The other day, I unfortunately came across an article entitled “Fashion Dont’s For Girls (According To 35 Guys).” Much like every other clickbait article on the internet, it caught my attention enough for me to dedicate three minutes of my precious time to read it. I went into it knowing that it will most likely piss me off, considering you rarely see an article directed at men, written by women, about how they should live their lives according to our standards. All I received from reading the article was more of an understanding as to why women find it so insanely difficult to be okay with who they are and accept that they are, in fact, beautiful.

So ladies and gentleman, here is a list of things women think when men tell them how to dress when they didn't even ask in the first place.


1. “DON’T wear nose rings, because you look like a cow.”

Last time I checked, cow’s didn’t sport diamonds in their nostrils. Also, last time I checked, we really don’t give a f*ck if you like our nose rings or not. Honestly, I’ll pierce everything on my face if it’ll get you to stay away from me.

2. "DON'T starve yourself to where I can see your ribs."

DON’T ENCOURAGE ANYONE TO STARVE THEMSELVES TO ANY POINT YOU INSENSITIVE MONSTERS. No one is bothering you about your six pack, or lack thereof, so take your body shaming and shove it where the sun doesn’t shine, sweetheart.

3. "DON'T excessively accessorize."

Wow, I’m shocked you even know what it means to accessorize.

4. "DON'T wear uncomfortable shoes."

Last time I checked they weren’t on your f*cking feet, so shut up.

5. "DON'T get plastic surgery."

Hmmm, yet we live in a society that magnifies our insecurities and will never EVER let us forget them. Damned if you do, damned if you don’t, am I right?

6. "DON'T wear so much lipstick that it ends up on your teeth."

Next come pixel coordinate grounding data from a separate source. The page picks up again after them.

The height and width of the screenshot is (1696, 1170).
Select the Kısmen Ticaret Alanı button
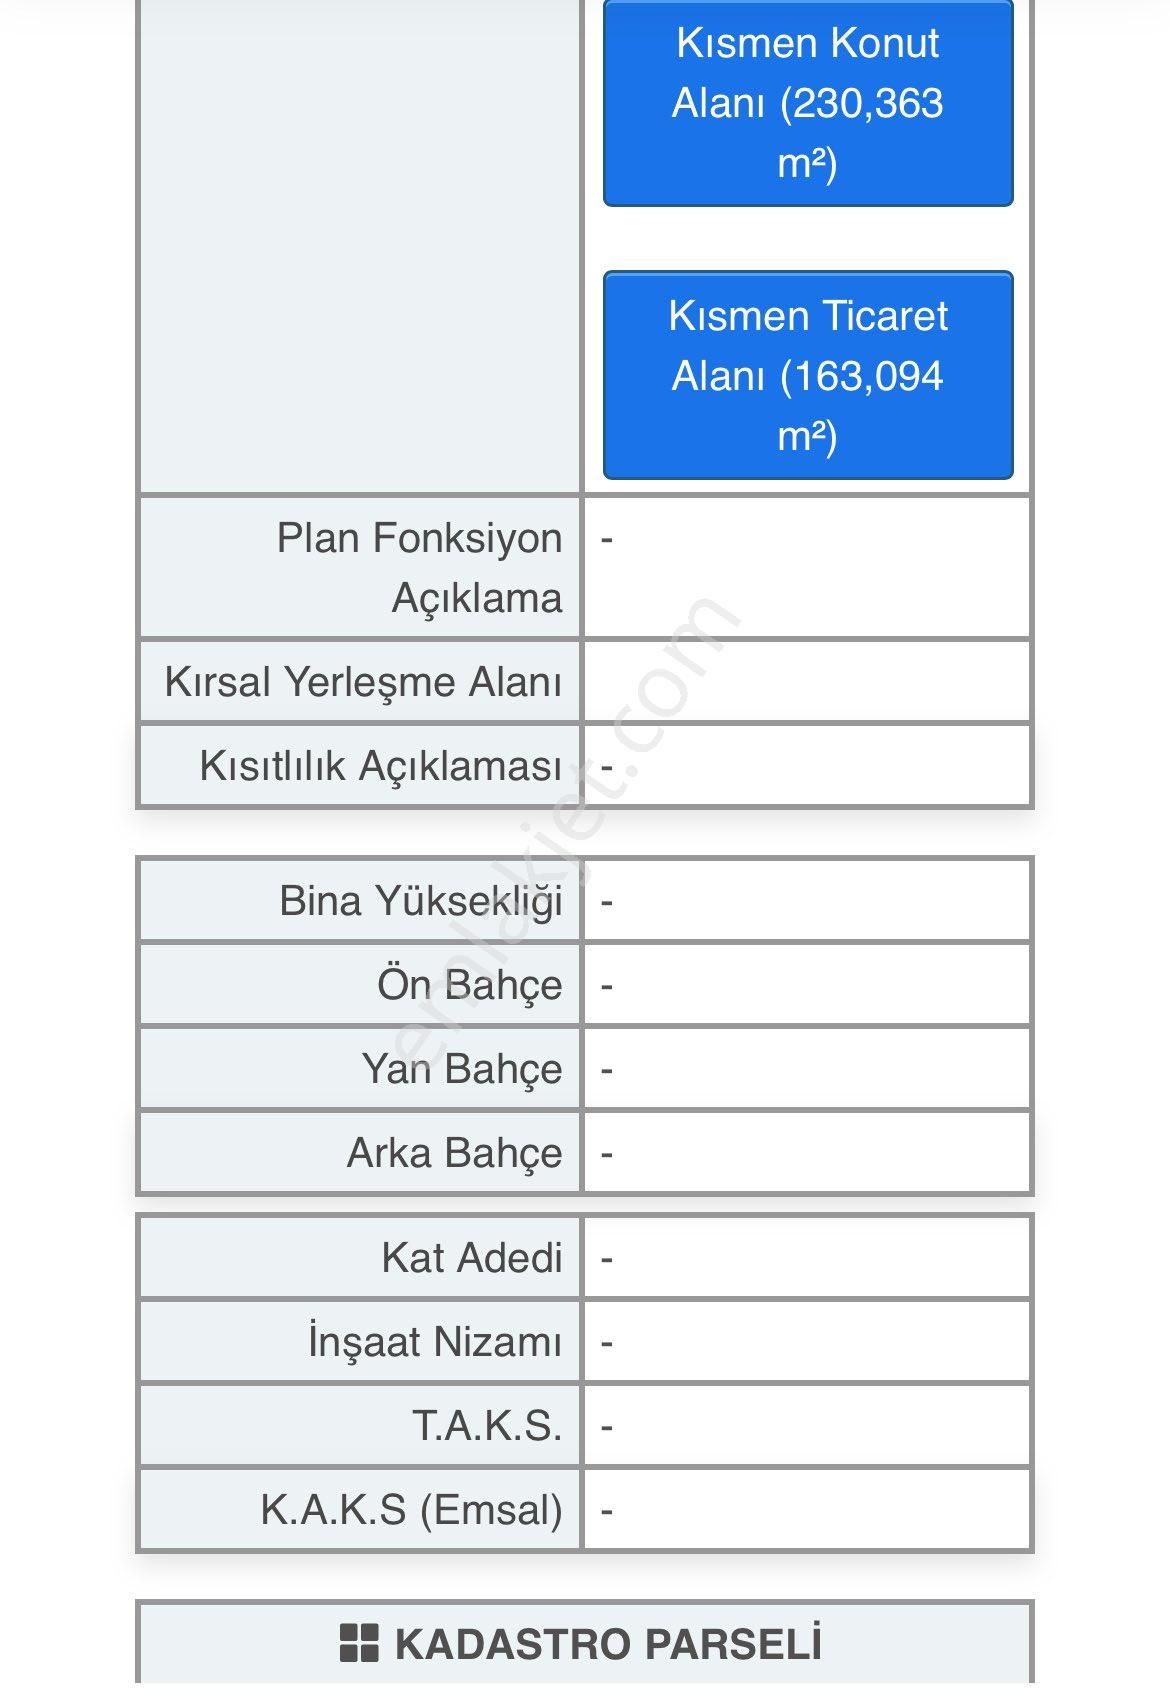[x=808, y=375]
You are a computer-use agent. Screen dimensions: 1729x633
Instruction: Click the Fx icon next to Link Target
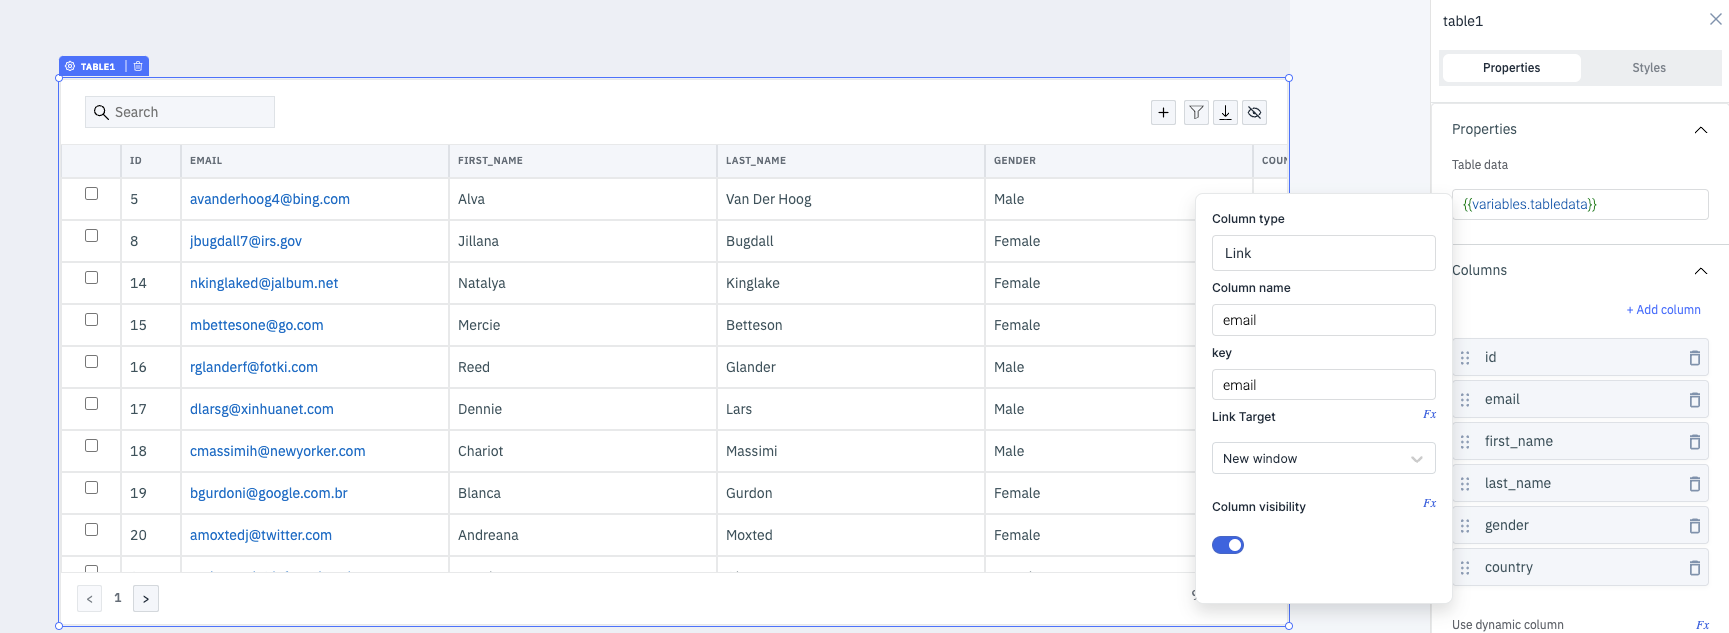pos(1429,414)
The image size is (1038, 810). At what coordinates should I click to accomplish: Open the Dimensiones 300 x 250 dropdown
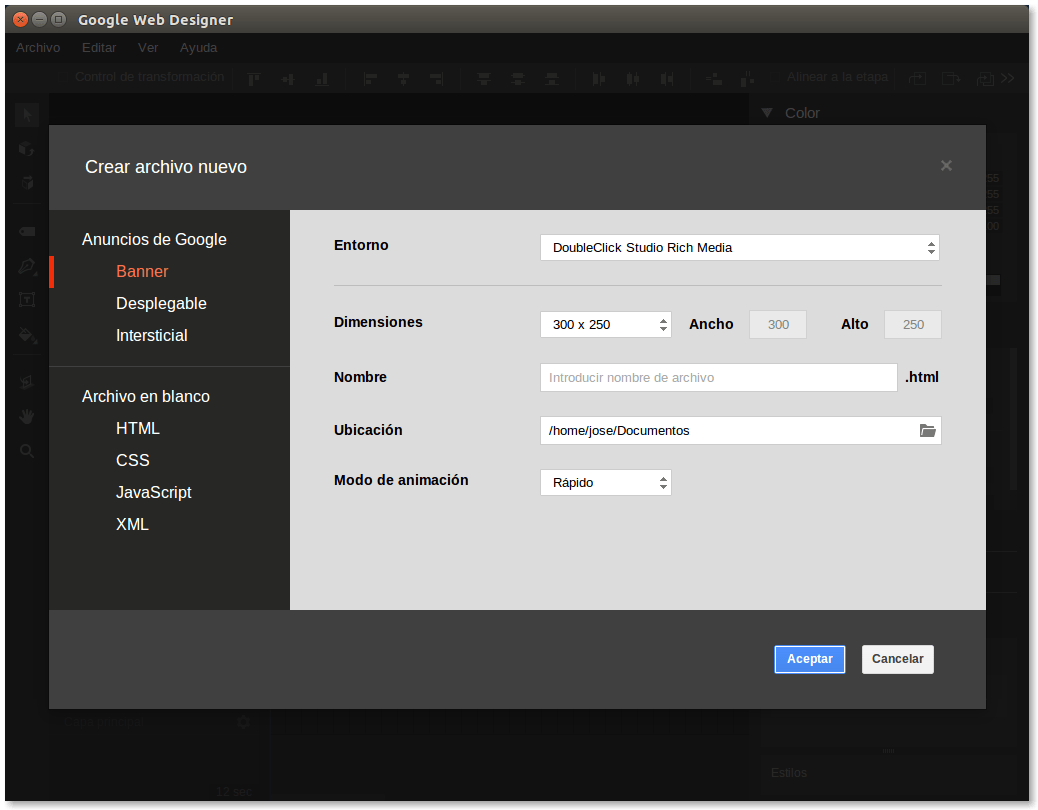605,325
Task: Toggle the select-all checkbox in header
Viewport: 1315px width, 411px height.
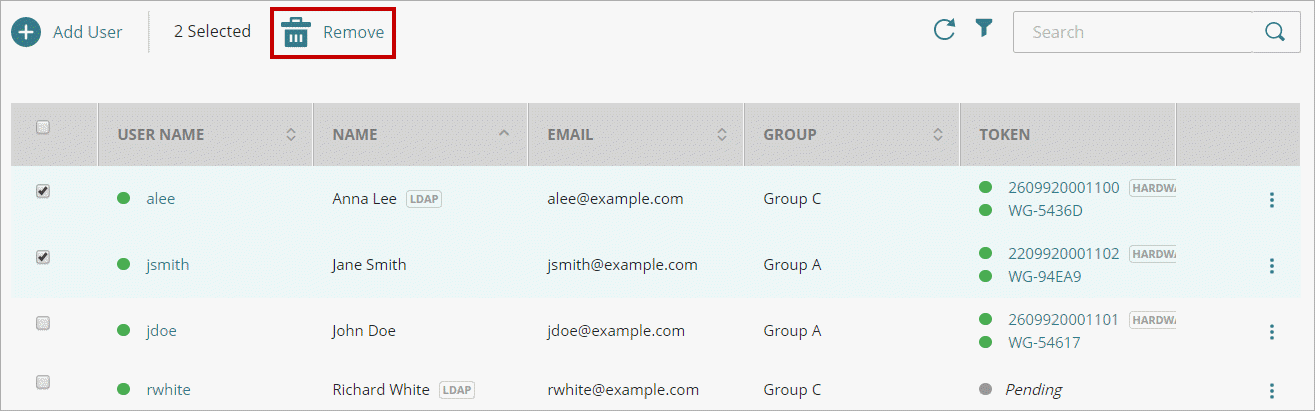Action: [x=43, y=127]
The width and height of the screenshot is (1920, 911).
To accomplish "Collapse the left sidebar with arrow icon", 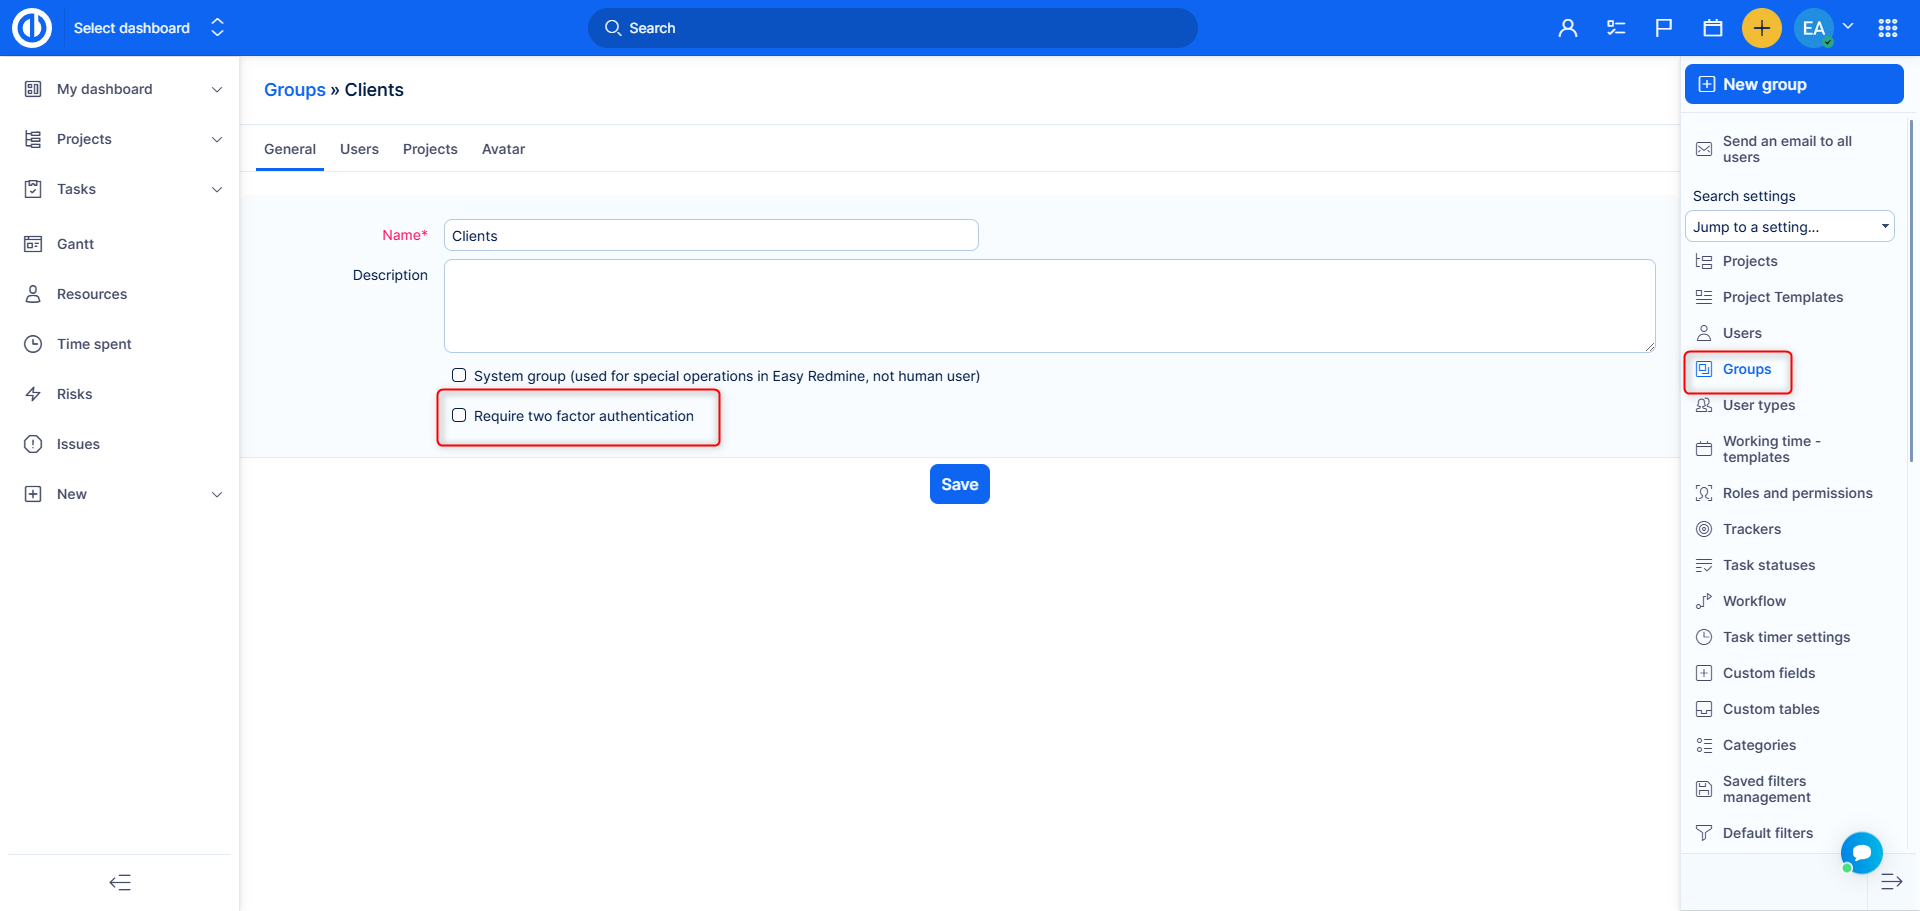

Oh, I’m so sorry the lipstick that ended up on my tooth is embarrassing you. Next time I’ll just make sure to leave it there so it makes you even more uncomfortable.

7. "DON'T add blonde streaks to your hair."

I’m not taking any fashion advice from anyone who refers to highlights as blonde streaks.

8. "DON'T wear long, fake fingernails."

But it looks so much better when I give you the middle finger. Nothing beats a nice, manicured f*ck you.

9. "DON'T shave the sides of your head."

Been there, done that and I still pull it off better than half of you do.

10. "DON'T wear high top jeans."

High tops are shoes. Jeans are high waisted and you sound like a f*cking idiot.

11. "DON'T wear lip gloss."

Maybe you should worry more about your credit card payments, finding a wife, or you know anything else, instead of being so oddly obsessed with my face.

12. "DON'T wear those giant glasses."

Oh, I'm sorry, let me just walk around with impaired vision to appease all of the big strong men in the world. Or, I could wear my giant glasses and use my 20/20 vision to get farther in life than any of you superficial dumbasses.

13. "DON'T wear fake eyelashes."

LOL, let’s be honest, you wouldn’t even notice the difference.

14. "DON'T cake your face with too much makeup."

The day that you learn how to contour, or even know what that is, is the day that you can give me any makeup advice whatsoever.

15. "DON'T wear wacky lipstick colors."

Again, whatever it takes to keep you away from me.

16. "DON'T wear high heels."

Ah, I’m sorry does this have anything to do with your height? Either way, don’t tell me what I can and cannot wear on my feet. Just because you're not man enough to deal with a little discomfort, doesn't mean we aren't.

17. "DON'T get tattoos."

I’ll be honest, this is so f*cking dumb that I can’t even come up with a witty retort. So I’ll just insert a very *dramatic eyeroll*

18. "DON'T get a boob job."

"DON'T get breast implants."

Wow you guys must feel really strongly about this one considering you said it twice. Yet i’m still willing to bet that your pornhub account is riddled with people with boob jobs that you absolutely LOVE to look at.

19. "DON'T wear bangs or short hair."

Maybe I’ll just shave my entire head so I can look just like you, maybe then I’ll get some respect.

20. "DON'T buzzcut your hair."

Oh, nevermind. Maybe I’ll just cut my head off completely so I no longer have to deal with you idiots.

21. "DON'T cover yourself in piercings."

I feel like you’re running out of shit to complain about. Aw, you poor entitled f*ckboys.

22. "DON'T dye your hair outrageous colors."

Wow, men seem to feel really strongly about what I do with my hair. Good thing it's growing out of my head and I get to do whatever the hell I want to it.


Now, let's try something new. How about a list of advice for men, written by a woman.

1. DON’T you f*cking dare tell me what to do.

That's all I could really come up with.